Пятница мне очень нравился, и я вменил себе в обязанность научить его всему, что могло быть полезным ему, а главное – говорить и понимать, что говорю я. Он оказался очень способным учеником, всегда весёлым, всегда прилежным; он так радовался, когда понимал меня, когда ему удавалось объяснить мне свою мысль, что для меня было истинным удовольствием заниматься с ним. С тех пор как он был со мной, мне жилось так легко и приятно, что, если бы только я мог считать себя в безопасности от других дикарей, я, право, без сожаления согласился бы остаться на острове до конца моей жизни.
Дня через два или три после того, как я привёл Пятницу в мою крепость, мне пришло в голову, что если я хочу отучить его от ужасной привычки есть человеческое мясо, то надо отбить у него вкус к этому блюду и приучить к другой пище.
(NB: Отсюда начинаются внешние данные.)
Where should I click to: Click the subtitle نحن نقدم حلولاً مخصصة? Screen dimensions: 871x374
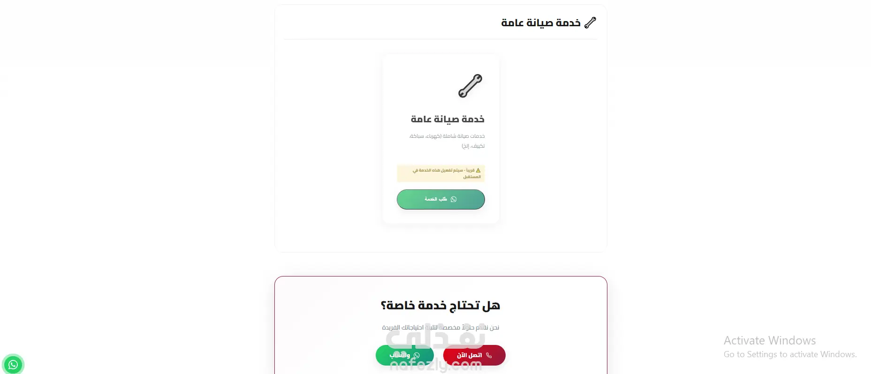tap(440, 327)

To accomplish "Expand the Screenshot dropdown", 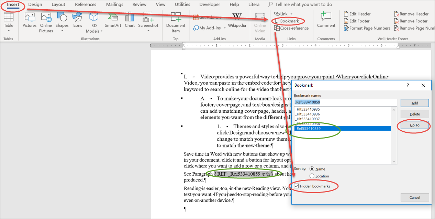I will coord(148,31).
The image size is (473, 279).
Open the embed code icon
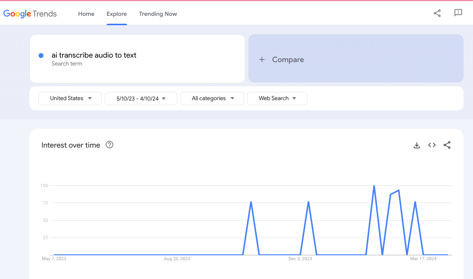pos(432,145)
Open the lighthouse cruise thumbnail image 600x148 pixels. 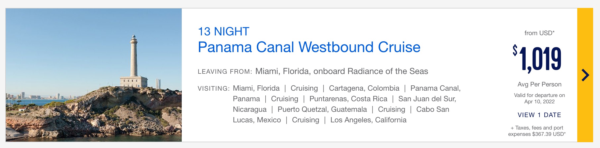94,75
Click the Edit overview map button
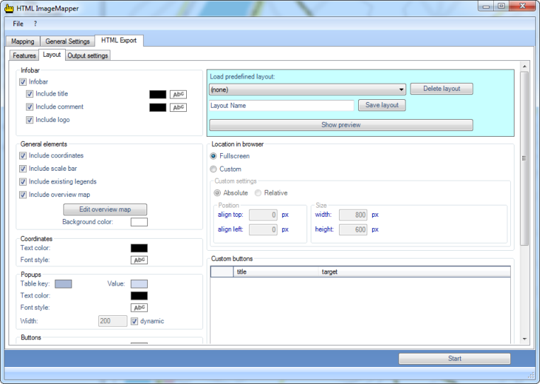The height and width of the screenshot is (384, 540). pyautogui.click(x=105, y=209)
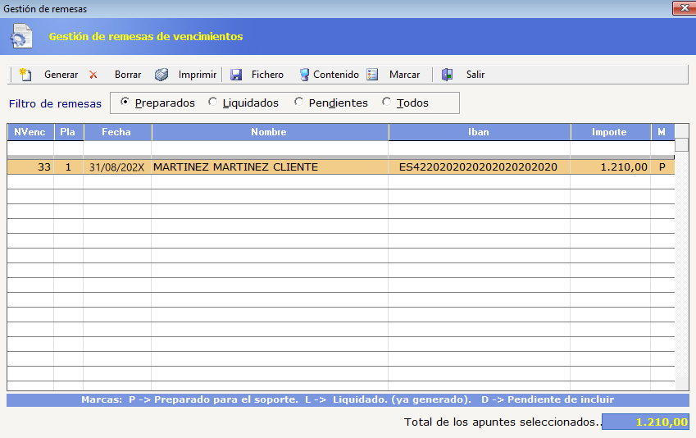Select the Liquidados filter option
The image size is (696, 438).
[212, 103]
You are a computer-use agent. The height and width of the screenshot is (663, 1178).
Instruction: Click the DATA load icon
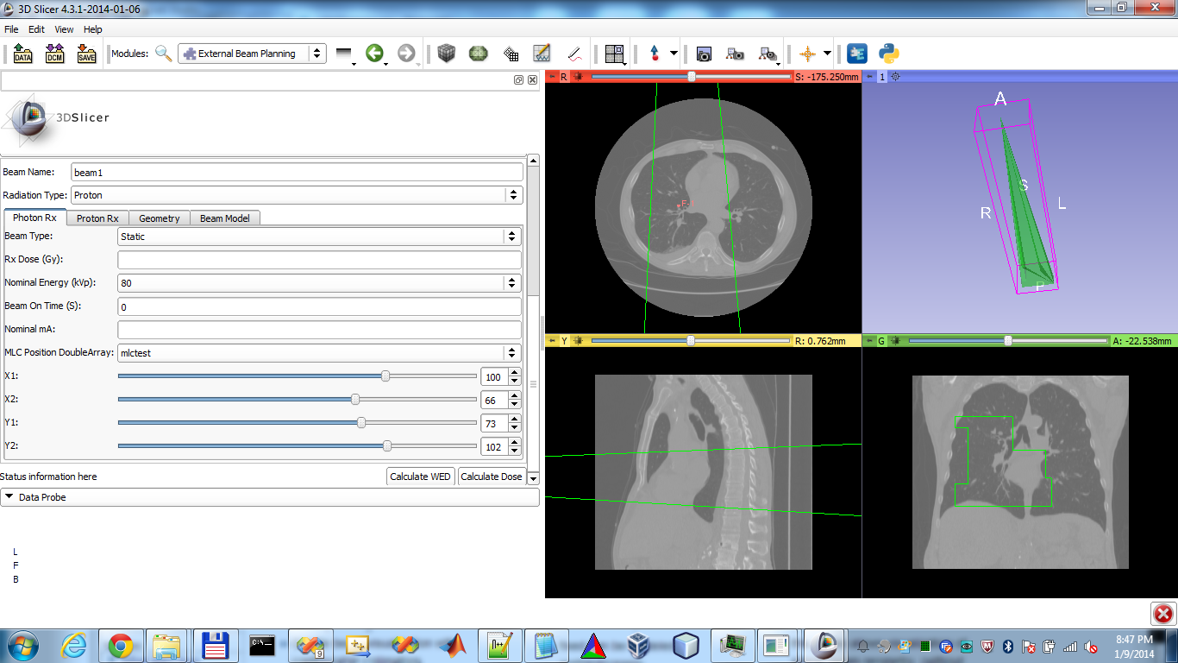[x=22, y=54]
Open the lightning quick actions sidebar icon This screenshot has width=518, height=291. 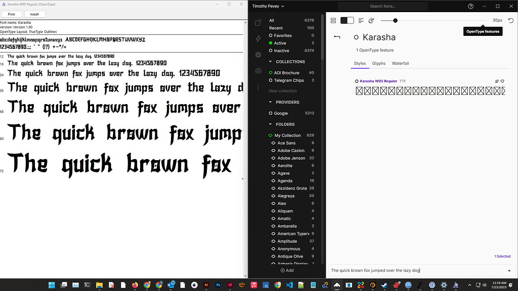pyautogui.click(x=258, y=38)
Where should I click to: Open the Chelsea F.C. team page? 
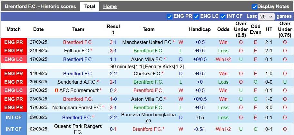tap(147, 74)
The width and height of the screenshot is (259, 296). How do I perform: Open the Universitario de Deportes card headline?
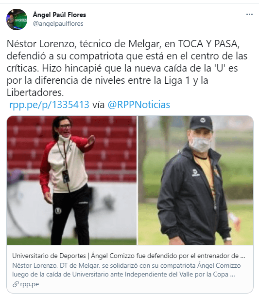pyautogui.click(x=129, y=256)
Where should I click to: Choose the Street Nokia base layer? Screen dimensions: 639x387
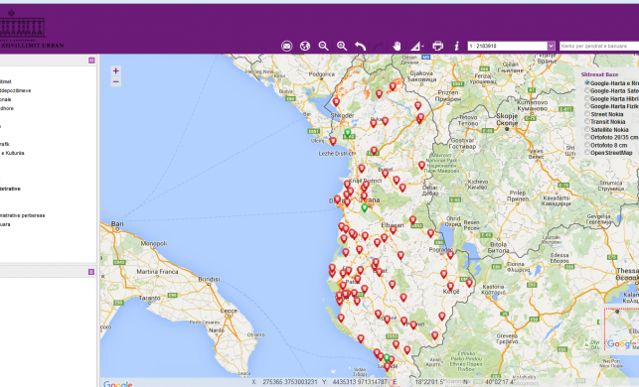587,113
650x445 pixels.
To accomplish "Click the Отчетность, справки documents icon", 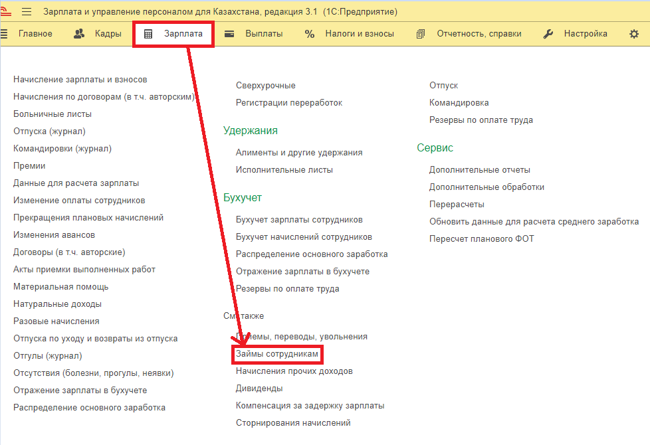I will coord(421,34).
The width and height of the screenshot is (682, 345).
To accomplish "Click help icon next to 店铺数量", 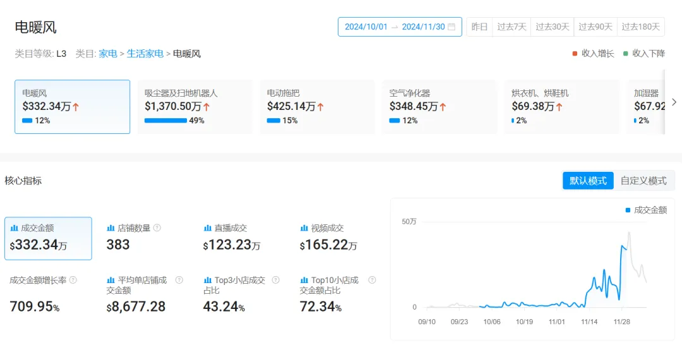I will click(157, 227).
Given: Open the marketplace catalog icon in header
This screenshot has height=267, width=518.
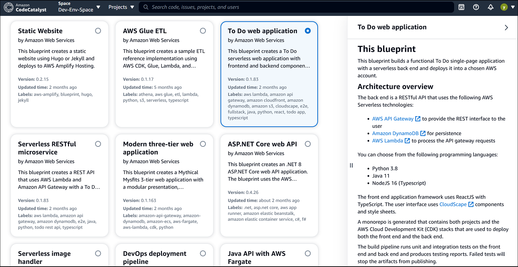Looking at the screenshot, I should tap(461, 7).
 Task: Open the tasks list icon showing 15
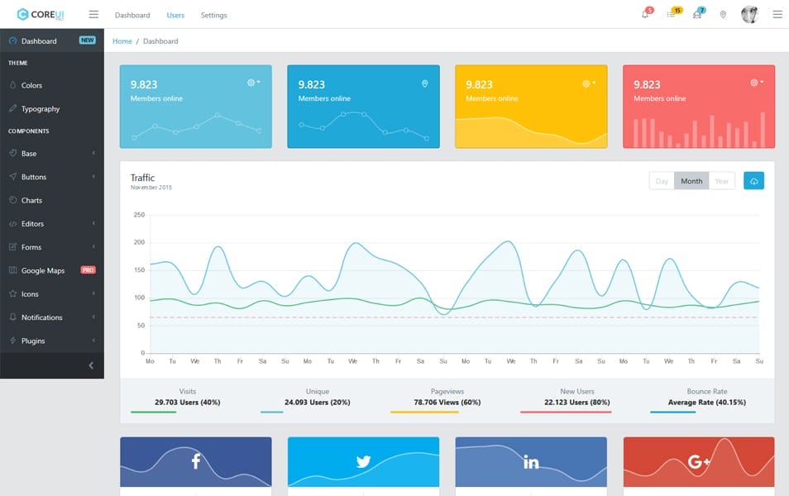coord(670,14)
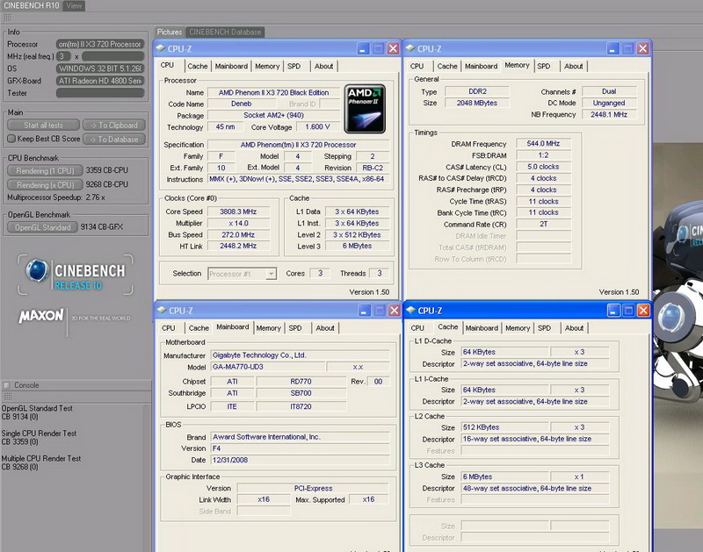703x552 pixels.
Task: Click the empty Tester input field
Action: [x=99, y=93]
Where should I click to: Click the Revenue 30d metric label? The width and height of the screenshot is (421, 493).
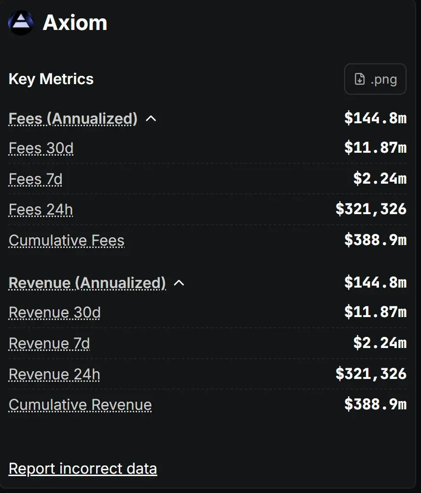click(x=55, y=313)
И вот однажды утром, отправляясь в лес, я взял его с собой. У меня было намерение зарезать козлёнка из моего стада, принести его домой и сварить, но по дороге я увидел под деревом дикую козу с парой козлят. «Постой!» – сказал я Пятнице, схватив его за руку, и сделал ему знак не шевелиться, потом прицелился, выстрелил и убил одного из козлят. Бедный дикарь, который видел уже, как я убил издали его врага, но не понимал, каким образом это произошло, был страшно поражён: он задрожал, зашатался; я думал, он сейчас лишится чувств. Он не видел козлёнка, в которого я целился, но приподнял полу своей куртки и стал щупать, не ранен ли он. Бедняга вообразил, вероятно, что я хотел убить его, так как упал передо мной на колени, стал обнимать мои ноги и долго говорил мне что-то на своём языке. Я, конечно, не понял его, но было ясно, что он просит не убивать его.
Мне скоро удалось его убедить, что я не имею ни малейшего намерения причинить ему вред. Я взял его за руку, засмеялся и, указав на убитого козлёнка, велел сбегать за ним, что он и исполнил. Покуда он возился с козлёнком и выражал своё недоумение по поводу того, каким способом тот убит, я снова зарядил ружьё. Немного погодя я увидел на дереве, на расстоянии ружейного выстрела от меня, большую птицу, которую я принял за ястреба. Желая дать Пятнице маленький наглядный урок, я подозвал его к себе, показал ему пальцем сперва на птицу, которая оказалась не ястребом, но попугаем, потом на ружьё, потом на землю под тем деревом, на котором сидела птица, приглашая его смотреть, как она упадёт. Вслед за тем я выстрелил, и он действительно увидел, что попугай упал. Пятница и на этот раз перепугался, несмотря на все мои объяснения; он был ошеломлён ещё и потому, что не видел, как я зарядил ружьё, и, вероятно, думал, что в этом ружье сидит какая-то волшебная разрушительная сила, приносящая смерть на любом расстоянии человеку, зверю, птице, словом, всякому живому существу. Ещё долгое время он не мог совладать с изумлением, в которое его поверг мой выстрел. Мне кажется, что, если бы я ему только позволил, он стал бы воздавать божеские почести мне и моему ружью. Первое время он не решался дотронуться до ружья, но зато разговаривал с ним, как с живым существом, когда находился подле него. Он признался мне потом, что просил ружьё не убивать его.